Knapp ein Drittel ließ sich weiterbilden, elf Österreicher kehrten als Fachärzte in ihre Heimat zurück. Ausgangspunkt der mit der Österreichischen Ärztekammer bestehenden Kooperation waren der hohe Ärztebedarf in Sachsen sowie Ärzteüberschuss und fehlende Stellen für Weiterbildung in Österreich. Sachsen hatte in der Alpenrepublik aktiv geworben. "Aber die Zeiten ändern sich", sagte Schulze.

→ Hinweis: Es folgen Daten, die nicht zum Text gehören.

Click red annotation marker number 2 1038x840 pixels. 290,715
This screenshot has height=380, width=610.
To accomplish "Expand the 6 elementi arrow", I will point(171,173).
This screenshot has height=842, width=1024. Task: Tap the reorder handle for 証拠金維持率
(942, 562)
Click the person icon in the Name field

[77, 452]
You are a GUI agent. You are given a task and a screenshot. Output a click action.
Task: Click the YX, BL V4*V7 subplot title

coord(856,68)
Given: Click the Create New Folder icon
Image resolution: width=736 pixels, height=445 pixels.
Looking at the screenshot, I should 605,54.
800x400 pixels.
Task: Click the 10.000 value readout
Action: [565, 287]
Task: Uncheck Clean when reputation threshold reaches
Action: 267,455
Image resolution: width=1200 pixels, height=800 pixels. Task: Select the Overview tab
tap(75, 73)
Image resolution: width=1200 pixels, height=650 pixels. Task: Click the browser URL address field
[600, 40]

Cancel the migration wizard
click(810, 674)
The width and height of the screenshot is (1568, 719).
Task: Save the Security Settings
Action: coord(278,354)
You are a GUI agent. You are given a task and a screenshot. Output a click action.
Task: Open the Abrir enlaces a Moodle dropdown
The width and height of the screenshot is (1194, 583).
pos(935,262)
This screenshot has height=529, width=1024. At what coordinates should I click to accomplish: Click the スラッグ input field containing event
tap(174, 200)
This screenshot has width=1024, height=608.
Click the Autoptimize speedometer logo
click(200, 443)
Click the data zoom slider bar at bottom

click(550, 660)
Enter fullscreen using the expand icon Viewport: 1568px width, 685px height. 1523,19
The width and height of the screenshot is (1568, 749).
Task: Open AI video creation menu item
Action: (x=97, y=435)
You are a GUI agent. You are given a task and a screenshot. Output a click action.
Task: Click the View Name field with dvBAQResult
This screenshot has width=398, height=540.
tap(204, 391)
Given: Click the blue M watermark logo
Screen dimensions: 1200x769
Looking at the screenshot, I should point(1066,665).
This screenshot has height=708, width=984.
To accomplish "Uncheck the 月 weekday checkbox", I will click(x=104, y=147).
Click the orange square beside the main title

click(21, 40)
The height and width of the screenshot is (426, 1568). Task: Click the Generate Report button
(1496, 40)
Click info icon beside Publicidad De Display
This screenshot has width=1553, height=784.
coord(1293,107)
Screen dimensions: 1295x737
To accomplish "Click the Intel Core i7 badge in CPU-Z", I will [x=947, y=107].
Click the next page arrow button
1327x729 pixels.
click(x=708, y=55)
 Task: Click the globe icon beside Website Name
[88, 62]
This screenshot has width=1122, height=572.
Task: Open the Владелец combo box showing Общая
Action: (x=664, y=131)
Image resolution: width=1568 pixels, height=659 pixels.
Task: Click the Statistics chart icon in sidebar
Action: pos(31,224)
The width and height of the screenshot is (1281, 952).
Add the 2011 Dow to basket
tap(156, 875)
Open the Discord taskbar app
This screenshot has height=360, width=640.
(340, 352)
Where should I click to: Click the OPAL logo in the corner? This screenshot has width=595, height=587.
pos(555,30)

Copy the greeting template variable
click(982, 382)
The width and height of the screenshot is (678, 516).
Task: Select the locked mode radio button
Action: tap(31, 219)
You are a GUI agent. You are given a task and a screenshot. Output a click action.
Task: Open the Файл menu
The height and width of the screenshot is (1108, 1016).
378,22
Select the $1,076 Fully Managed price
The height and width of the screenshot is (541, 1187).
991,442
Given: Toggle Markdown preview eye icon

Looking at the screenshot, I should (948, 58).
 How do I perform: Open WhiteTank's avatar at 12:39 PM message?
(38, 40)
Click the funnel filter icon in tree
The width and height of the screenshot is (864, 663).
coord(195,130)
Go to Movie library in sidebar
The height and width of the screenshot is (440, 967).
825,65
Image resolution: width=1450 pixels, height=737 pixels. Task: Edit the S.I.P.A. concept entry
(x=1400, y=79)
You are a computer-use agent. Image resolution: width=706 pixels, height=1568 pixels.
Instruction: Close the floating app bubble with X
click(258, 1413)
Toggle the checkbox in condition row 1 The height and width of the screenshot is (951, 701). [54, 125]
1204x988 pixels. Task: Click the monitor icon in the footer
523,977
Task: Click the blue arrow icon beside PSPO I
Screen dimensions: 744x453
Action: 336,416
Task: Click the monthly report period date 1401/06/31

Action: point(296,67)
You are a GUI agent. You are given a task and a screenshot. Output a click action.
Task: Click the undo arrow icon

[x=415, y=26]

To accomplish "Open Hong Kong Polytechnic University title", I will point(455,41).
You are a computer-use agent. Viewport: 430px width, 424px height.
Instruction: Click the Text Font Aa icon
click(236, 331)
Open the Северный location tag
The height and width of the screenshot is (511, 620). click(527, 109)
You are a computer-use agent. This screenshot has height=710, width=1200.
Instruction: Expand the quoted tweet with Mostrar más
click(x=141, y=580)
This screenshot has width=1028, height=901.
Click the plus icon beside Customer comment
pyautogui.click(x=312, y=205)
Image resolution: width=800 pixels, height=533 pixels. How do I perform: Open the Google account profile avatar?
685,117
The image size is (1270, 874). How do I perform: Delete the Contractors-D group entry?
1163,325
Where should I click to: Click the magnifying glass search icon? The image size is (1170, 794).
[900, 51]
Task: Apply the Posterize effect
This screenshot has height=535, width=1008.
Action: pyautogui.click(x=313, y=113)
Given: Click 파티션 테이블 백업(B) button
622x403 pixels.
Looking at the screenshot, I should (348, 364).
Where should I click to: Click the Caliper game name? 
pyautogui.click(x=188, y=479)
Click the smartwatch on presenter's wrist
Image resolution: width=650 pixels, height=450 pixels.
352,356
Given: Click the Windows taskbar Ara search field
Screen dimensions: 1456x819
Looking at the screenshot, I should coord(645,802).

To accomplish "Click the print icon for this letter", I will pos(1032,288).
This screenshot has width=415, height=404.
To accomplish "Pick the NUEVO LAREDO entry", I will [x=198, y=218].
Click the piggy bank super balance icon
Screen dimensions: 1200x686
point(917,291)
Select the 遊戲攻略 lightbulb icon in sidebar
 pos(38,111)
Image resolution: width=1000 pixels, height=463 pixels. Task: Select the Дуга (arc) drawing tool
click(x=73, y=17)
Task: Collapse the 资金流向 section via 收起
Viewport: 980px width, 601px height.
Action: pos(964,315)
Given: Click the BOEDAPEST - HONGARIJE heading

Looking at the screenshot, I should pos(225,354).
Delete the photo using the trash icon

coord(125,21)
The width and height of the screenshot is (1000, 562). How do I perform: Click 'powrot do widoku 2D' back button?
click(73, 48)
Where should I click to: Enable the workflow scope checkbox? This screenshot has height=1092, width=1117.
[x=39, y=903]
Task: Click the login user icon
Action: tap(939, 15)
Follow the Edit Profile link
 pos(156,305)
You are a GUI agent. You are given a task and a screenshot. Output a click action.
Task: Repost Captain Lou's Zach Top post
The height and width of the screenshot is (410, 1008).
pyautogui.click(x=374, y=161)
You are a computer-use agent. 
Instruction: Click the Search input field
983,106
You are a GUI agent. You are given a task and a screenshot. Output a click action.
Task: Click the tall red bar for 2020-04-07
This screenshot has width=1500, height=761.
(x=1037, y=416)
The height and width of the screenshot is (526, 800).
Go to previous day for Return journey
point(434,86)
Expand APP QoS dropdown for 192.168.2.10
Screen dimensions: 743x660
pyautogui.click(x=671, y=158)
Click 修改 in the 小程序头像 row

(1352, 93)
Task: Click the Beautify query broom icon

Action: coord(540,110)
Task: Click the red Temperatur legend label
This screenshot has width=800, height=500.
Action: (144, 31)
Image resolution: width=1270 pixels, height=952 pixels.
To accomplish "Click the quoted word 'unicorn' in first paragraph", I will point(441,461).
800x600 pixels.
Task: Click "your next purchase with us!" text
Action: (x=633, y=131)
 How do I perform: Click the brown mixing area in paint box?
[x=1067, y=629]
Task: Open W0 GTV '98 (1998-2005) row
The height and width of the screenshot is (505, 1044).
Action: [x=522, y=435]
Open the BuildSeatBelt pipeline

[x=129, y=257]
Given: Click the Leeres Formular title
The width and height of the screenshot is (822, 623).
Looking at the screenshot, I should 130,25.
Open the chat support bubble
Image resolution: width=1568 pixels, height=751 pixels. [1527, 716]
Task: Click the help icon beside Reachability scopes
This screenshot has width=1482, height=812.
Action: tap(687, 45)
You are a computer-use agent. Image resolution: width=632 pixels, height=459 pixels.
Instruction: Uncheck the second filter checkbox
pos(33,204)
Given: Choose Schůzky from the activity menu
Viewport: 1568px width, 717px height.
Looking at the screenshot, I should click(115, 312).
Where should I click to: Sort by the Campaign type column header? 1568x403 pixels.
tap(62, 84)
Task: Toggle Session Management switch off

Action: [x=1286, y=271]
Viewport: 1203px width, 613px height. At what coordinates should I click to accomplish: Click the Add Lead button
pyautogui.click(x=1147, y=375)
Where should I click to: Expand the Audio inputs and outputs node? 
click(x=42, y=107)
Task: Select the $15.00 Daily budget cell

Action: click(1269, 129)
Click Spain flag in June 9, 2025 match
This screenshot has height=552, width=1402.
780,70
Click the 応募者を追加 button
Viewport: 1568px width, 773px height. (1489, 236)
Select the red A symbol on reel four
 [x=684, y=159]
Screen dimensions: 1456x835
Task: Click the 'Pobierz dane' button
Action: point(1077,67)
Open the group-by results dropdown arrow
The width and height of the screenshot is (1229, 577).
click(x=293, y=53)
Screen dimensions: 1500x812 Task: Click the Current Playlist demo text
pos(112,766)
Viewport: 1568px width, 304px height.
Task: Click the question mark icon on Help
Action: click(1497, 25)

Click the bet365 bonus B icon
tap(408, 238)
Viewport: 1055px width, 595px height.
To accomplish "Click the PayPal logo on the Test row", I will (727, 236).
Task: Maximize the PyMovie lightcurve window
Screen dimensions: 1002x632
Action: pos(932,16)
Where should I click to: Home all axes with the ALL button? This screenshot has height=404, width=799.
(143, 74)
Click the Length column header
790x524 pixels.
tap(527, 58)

Auch in Österreich fehlten inzwischen punktuell Ärzte, vor allem auf dem Land, sagte der Vizepräsident der Österreichischen Ärztekammer, Harald Mayer. 2030 werden es bis zu 7650 Mediziner sein, vor allem Fachärzte. Er lobte die Kooperation mit Sachsen, die den Austausch von Ausbildungsärzten wesentlich gefördert habe. Bundesweit habe sich die Zahl von Ärzten aus seinem Land seit 2004 mehr als verdoppelt. "Das Interesse, ärztlich in Deutschland tätig zu sein, ist ungebrochen."

Der Zugang für Absolventen aus Österreich bleibe bestehen, sagte Sachsens Sozialministerin Christine Clauß (CDU). Darüber hinaus sei ein intensiver fachlicher Austausch wünschenswert - über medizinische Versorgung auf dem Lande, die Auswirkung demografischer Effekte sowie im wissenschaftlichen Bereich. "Lassen Sie uns als Partner die Herausforderungen annehmen und grenzüberschreitende Lösungen finden."